-- Record list --
= = = = =

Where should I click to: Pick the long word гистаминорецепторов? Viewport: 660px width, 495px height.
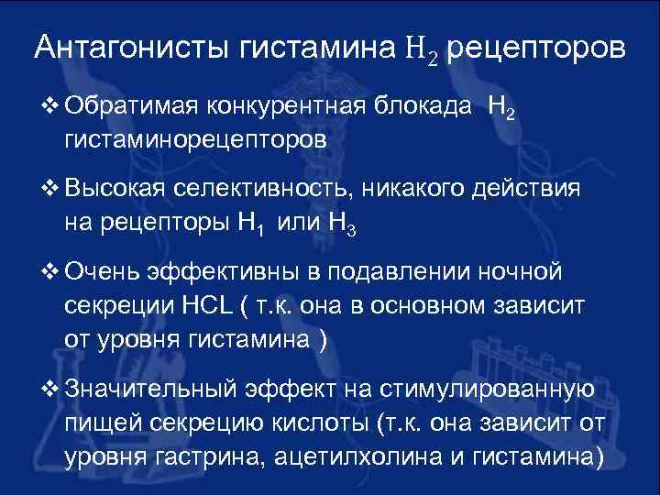pos(195,141)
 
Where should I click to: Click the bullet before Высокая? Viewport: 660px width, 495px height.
pos(50,191)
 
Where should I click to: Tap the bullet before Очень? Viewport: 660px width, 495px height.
pos(50,274)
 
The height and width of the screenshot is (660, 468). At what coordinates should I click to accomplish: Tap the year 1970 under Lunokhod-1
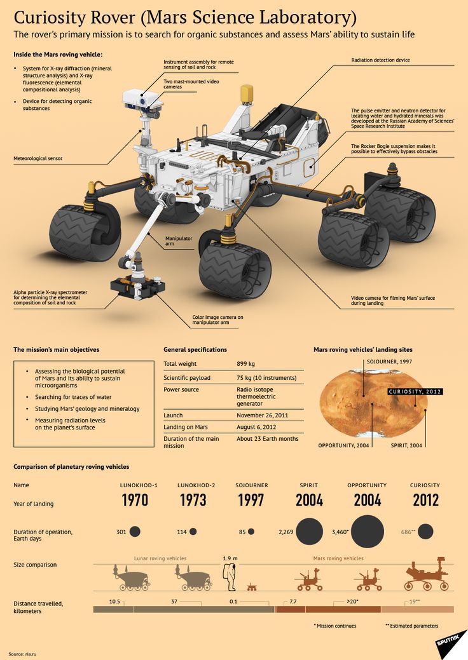pyautogui.click(x=135, y=500)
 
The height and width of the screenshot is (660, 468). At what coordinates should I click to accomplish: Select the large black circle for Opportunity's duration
pyautogui.click(x=368, y=531)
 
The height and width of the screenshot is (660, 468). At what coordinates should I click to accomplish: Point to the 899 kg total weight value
pyautogui.click(x=245, y=364)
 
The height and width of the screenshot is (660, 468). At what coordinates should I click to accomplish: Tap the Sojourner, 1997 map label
pyautogui.click(x=390, y=361)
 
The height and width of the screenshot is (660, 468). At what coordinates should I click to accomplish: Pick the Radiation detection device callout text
pyautogui.click(x=380, y=60)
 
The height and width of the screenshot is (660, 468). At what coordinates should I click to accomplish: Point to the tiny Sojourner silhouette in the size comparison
pyautogui.click(x=252, y=586)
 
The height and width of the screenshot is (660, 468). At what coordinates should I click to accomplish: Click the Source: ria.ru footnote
pyautogui.click(x=24, y=654)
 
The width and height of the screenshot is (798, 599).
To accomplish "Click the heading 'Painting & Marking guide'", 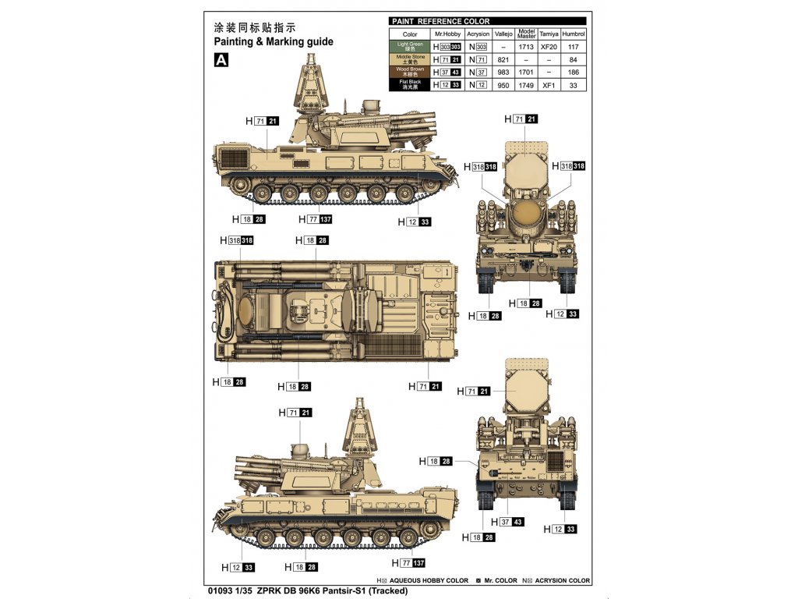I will pyautogui.click(x=273, y=41).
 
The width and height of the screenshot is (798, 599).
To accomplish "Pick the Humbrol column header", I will pyautogui.click(x=574, y=34).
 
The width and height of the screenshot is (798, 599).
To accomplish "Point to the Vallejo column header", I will pyautogui.click(x=503, y=34).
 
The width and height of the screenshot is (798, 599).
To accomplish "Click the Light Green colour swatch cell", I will pyautogui.click(x=410, y=47).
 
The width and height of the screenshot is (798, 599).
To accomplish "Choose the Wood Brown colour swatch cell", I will pyautogui.click(x=410, y=72).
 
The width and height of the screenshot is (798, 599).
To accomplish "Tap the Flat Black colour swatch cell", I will pyautogui.click(x=410, y=84).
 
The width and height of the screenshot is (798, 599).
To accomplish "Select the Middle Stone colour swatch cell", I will pyautogui.click(x=410, y=59).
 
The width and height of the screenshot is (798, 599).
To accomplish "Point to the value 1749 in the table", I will pyautogui.click(x=527, y=84).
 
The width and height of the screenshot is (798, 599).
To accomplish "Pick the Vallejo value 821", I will pyautogui.click(x=503, y=59).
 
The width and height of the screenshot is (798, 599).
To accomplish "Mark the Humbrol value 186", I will pyautogui.click(x=574, y=72).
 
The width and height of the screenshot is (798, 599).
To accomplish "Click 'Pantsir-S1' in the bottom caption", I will pyautogui.click(x=340, y=591).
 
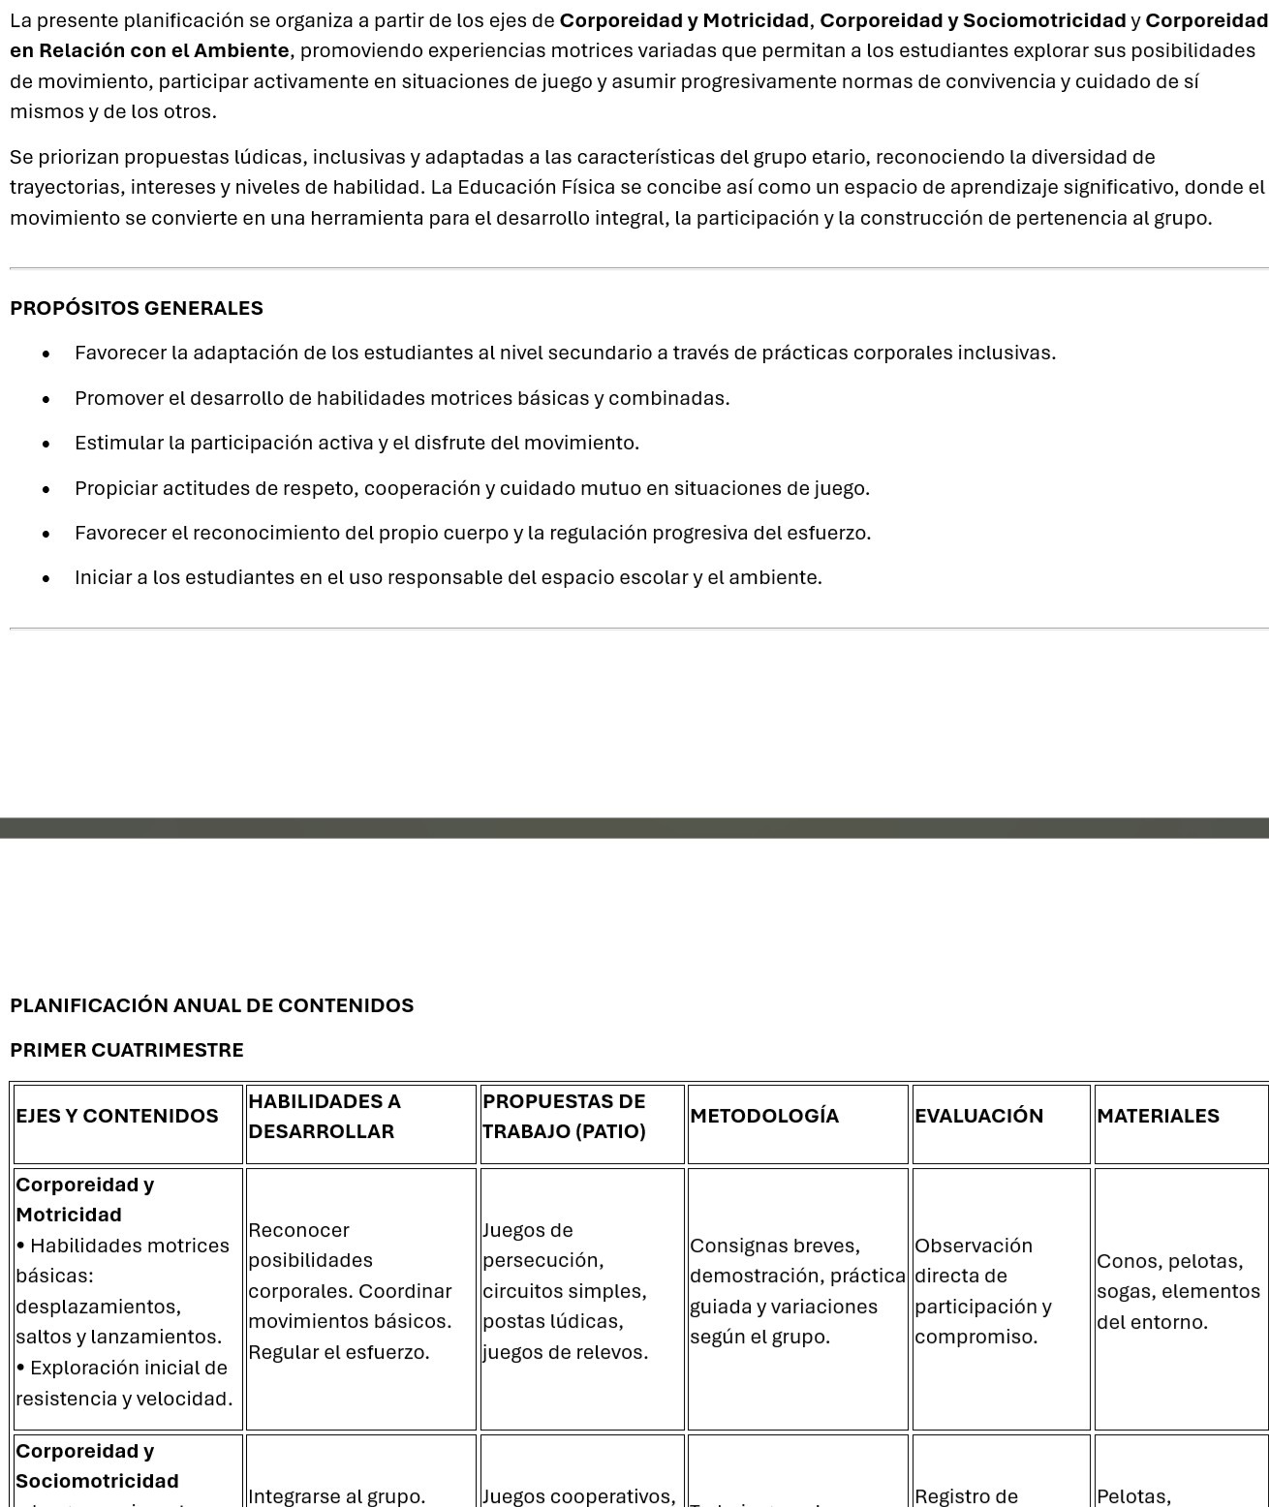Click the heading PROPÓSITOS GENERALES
click(137, 308)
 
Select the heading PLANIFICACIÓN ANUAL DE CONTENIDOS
click(211, 1005)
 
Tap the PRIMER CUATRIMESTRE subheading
click(127, 1050)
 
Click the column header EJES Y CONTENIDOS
click(117, 1116)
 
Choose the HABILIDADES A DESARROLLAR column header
click(325, 1116)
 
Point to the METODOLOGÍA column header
click(764, 1116)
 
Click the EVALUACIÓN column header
click(978, 1116)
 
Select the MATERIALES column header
click(1158, 1116)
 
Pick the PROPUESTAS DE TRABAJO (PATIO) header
click(564, 1116)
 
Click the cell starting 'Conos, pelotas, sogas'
click(1178, 1291)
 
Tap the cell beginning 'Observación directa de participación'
click(982, 1291)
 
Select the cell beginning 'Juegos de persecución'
click(565, 1291)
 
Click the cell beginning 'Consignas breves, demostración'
click(796, 1291)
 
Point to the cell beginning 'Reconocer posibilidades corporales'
click(350, 1291)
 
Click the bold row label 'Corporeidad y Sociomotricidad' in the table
click(97, 1465)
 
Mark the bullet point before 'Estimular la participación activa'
click(46, 445)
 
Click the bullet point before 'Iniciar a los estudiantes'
click(46, 579)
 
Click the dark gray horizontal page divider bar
click(634, 828)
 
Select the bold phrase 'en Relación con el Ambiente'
click(149, 50)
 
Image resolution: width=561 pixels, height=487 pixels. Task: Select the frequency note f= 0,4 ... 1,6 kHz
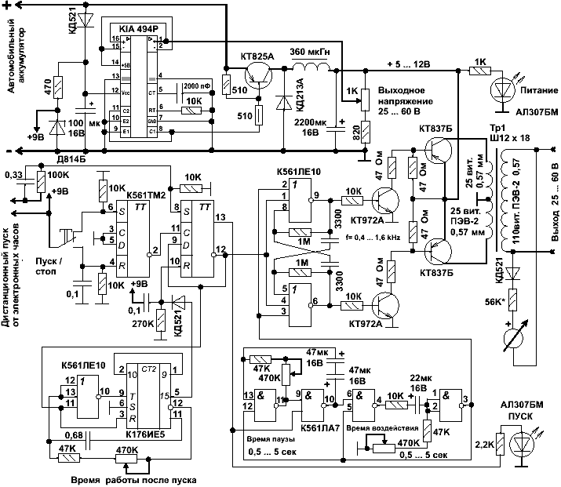(315, 236)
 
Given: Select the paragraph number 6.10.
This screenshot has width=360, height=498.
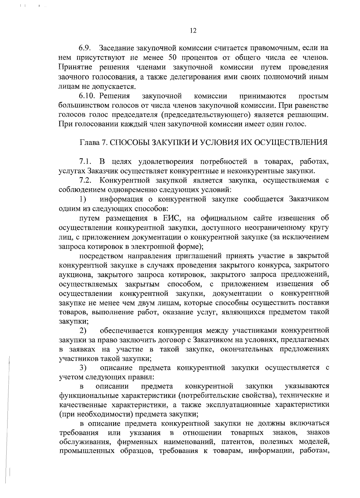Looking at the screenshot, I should click(87, 96).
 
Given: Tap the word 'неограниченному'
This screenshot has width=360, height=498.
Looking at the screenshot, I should click(273, 228).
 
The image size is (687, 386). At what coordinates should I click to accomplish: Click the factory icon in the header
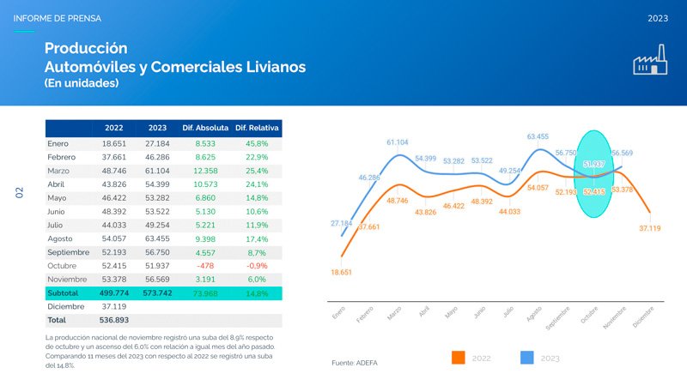pyautogui.click(x=650, y=61)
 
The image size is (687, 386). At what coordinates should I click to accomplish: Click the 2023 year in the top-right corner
pyautogui.click(x=659, y=18)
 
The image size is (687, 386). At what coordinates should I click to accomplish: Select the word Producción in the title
pyautogui.click(x=86, y=48)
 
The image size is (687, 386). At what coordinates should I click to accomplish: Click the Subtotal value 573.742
pyautogui.click(x=157, y=293)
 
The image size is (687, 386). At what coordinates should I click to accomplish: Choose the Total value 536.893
pyautogui.click(x=114, y=320)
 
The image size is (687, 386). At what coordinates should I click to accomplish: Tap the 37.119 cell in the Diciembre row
pyautogui.click(x=114, y=306)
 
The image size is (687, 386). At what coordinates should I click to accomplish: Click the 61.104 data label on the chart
pyautogui.click(x=397, y=142)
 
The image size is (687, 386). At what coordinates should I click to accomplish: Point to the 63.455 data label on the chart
pyautogui.click(x=538, y=136)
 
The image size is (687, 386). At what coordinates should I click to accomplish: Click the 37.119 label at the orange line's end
pyautogui.click(x=650, y=228)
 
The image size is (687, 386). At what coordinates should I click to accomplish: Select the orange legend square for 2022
pyautogui.click(x=459, y=358)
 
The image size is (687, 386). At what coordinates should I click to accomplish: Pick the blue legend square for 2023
pyautogui.click(x=527, y=358)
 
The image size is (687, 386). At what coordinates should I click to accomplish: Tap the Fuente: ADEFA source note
pyautogui.click(x=354, y=363)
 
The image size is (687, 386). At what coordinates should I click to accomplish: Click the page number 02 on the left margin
pyautogui.click(x=19, y=194)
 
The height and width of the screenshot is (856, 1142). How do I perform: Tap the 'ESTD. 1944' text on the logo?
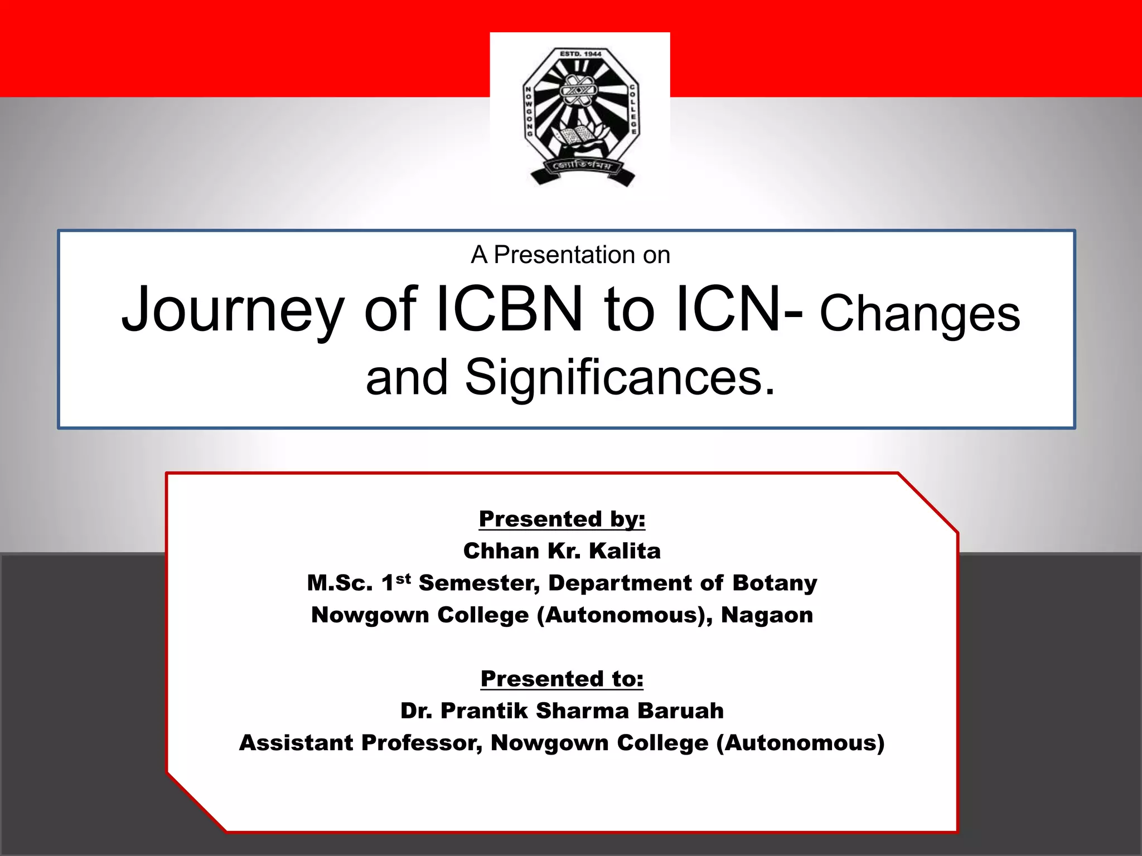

= = = = =

-- Problem requirements --
Rewrite the data, everything from the start down to the line containing "pyautogui.click(x=390, y=361)", inclusive, with "Where should I click to" changed to "Where do I click to" and all else left as it is. Leave the pictures out of the answer.

-- The response --
Where do I click to: Pick the long word гистаминорецепторов? Viewport: 660px width, 495px height.
pos(195,141)
 
Where do I click to: Click the bullet before Высокая? Viewport: 660px width, 495px height.
pos(50,191)
 
Where do I click to: Tap the bullet before Очень? Viewport: 660px width, 495px height.
pos(50,274)
 
The height and width of the screenshot is (660, 468). At what coordinates should I click to accomplish: Tap the year 1970 under Lunokhod-1
pyautogui.click(x=135, y=500)
 
The height and width of the screenshot is (660, 468). At what coordinates should I click to accomplish: Select the large black circle for Opportunity's duration
pyautogui.click(x=368, y=531)
 
The height and width of the screenshot is (660, 468). At what coordinates should I click to accomplish: Point to the 899 kg total weight value
pyautogui.click(x=245, y=364)
 
The height and width of the screenshot is (660, 468). At what coordinates should I click to accomplish: Tap the Sojourner, 1997 map label
pyautogui.click(x=390, y=361)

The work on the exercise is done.